When taskType is omitted, parameters are passed through to the SDK as-is.

Execution context

HTTP routes run as the app's service principal by default. Jobs are typically shared infrastructure, and the app's resource binding (databricks.yml) grants CAN_MANAGE_RUN to the SP — so users trigger runs without needing individual grants.

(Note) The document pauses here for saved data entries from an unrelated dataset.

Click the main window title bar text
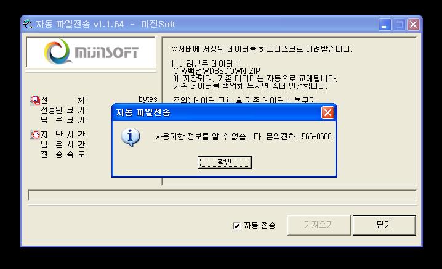This screenshot has height=269, width=442. pos(105,24)
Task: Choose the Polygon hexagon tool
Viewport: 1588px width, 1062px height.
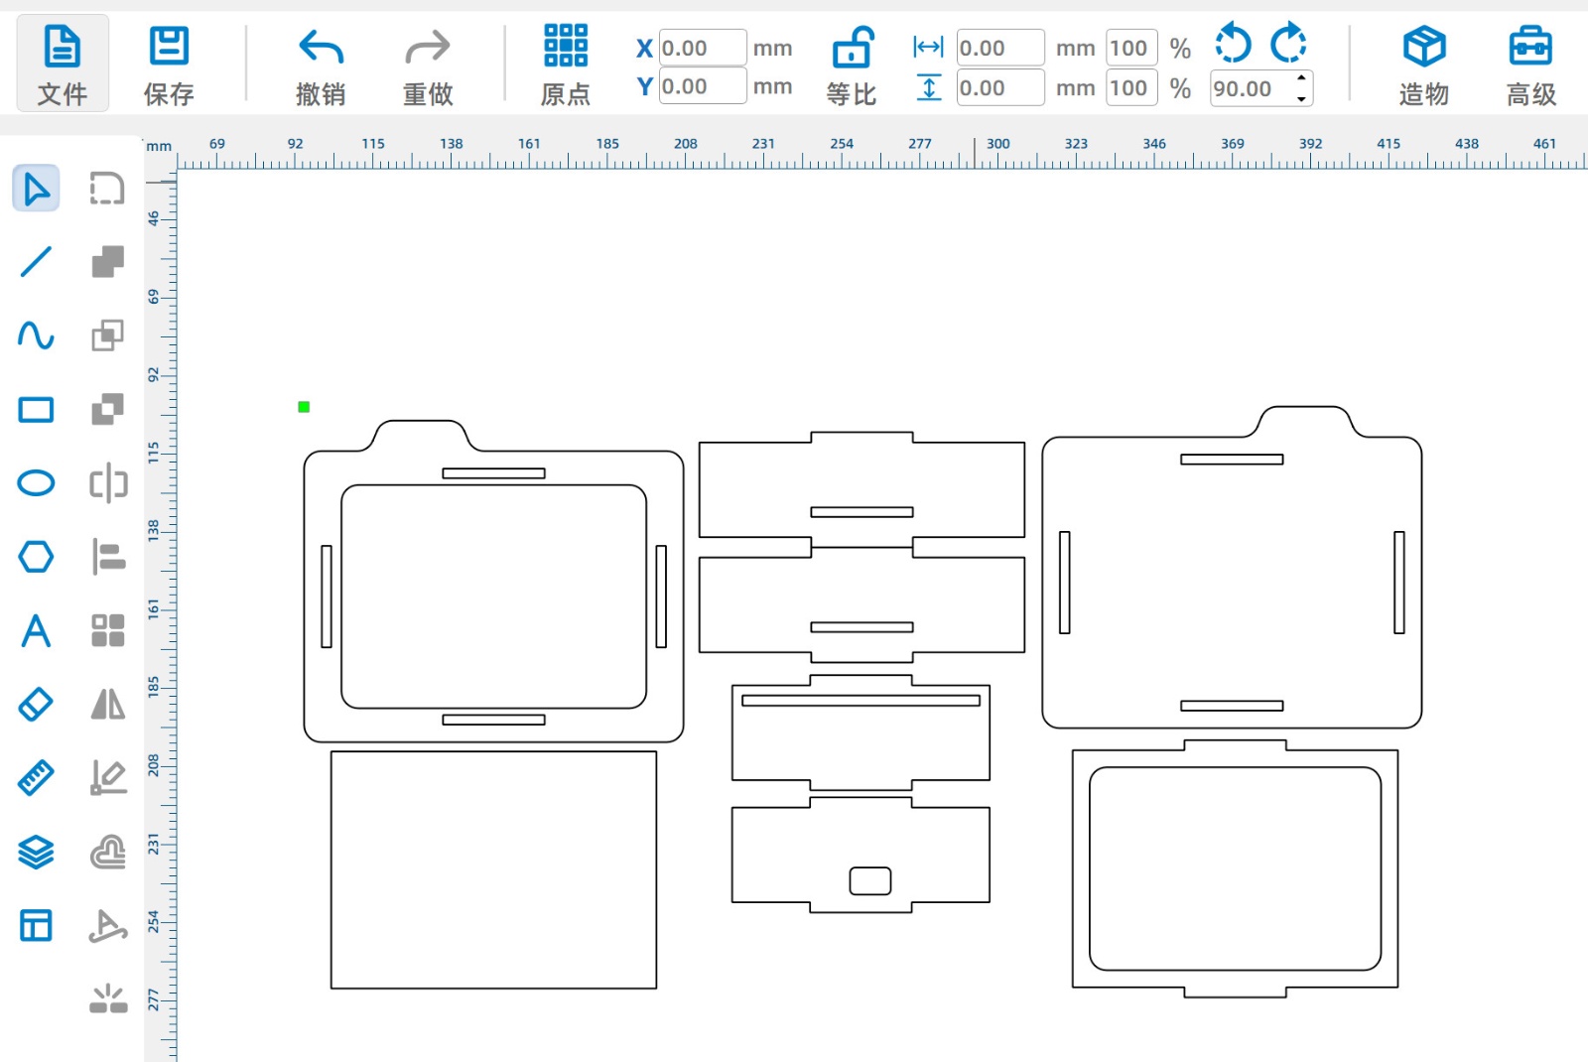Action: point(36,557)
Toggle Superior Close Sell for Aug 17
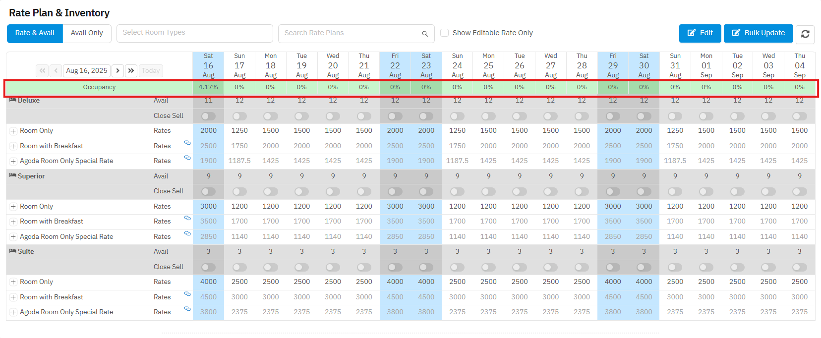 239,191
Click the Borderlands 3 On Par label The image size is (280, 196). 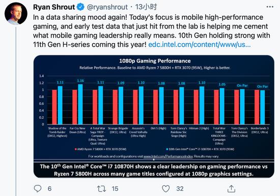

Per-run attribution in the Jobs UI will show the app's SP, not the human user. If you need user-level attribution (or want the Databricks permission check to use the user's grants), opt in to OBO explicitly in a custom handler via .asUser(req):

// Default: runs as the app's service principal
const result = await AppKit.jobs("etl").runNow({ startDate: "2025-01-01" });

// Opt-in: runs as the logged-in user (requires `jobs.jobs` in
// `databricks.yml` user_api_scopes AND the user's own CAN_MANAGE_RUN grant)
const result = await AppKit.jobs("etl").asUser(req).runNow({ startDate: "2025-01-01" });

HTTP endpoints

All routes are mounted under /api/jobs.

Trigger a run

POST /api/jobs/:jobKey/run
Content-Type: application/json

{ "params": { "startDate": "2025-01-01" } }

Returns { "runId": 12345 }.

Add ?stream=true to receive SSE status updates that poll until the run completes:

POST /api/jobs/:jobKey/run?stream=true

Each SSE event contains { status, timestamp, run }.

List runs

GET /api/jobs/:jobKey/runs?limit=20

Returns { "runs": [...] }. Limit is clamped to 1–100, default 20.

Get run details

GET /api/jobs/:jobKey/runs/:runId

Get latest status

GET /api/jobs/:jobKey/status

Returns { "status": "TERMINATED", "run": { ... } } for the most recent run.

Cancel a run

DELETE /api/jobs/:jobKey/runs/:runId

Returns 204 No Content on success.

Programmatic access

The plugin exports a callable that selects a job by key:

const AppKit = await createApp({
plugins: [
server(),
jobs({
jobs: {
etl: { taskType: "notebook" },
},
}),
],
});

const etl = AppKit.jobs("etl");

// Trigger a run
const result = await etl.runNow({ startDate: "2025-01-01" });
if (result.ok) {
console.log("Run ID:", result.data.run_id);
}

// Trigger and poll until completion
for await (const status of etl.runAndWait({ startDate: "2025-01-01" })) {
console.log(status.status); // "PENDING", "RUNNING", "TERMINATED", etc.
}

// Read operations
await etl.lastRun();
await etl.listRuns({ limit: 10 });
await etl.getRun(12345);
await etl.getRunOutput(12345);
await etl.getJob();

// Cancel
await etl.cancelRun(12345);

All methods return ExecutionResult<T> — check result.ok before accessing result.data.

Execution defaults

TierCacheRetryTimeoutMethods
Read60s TTL3 attempts, 1s backoff30sgetRun, getJob, listRuns, lastRun, getRunOutput
WriteDisabledDisabled120srunNow, cancelRun
StreamDisabledDisabled600srunAndWait (SSE polling)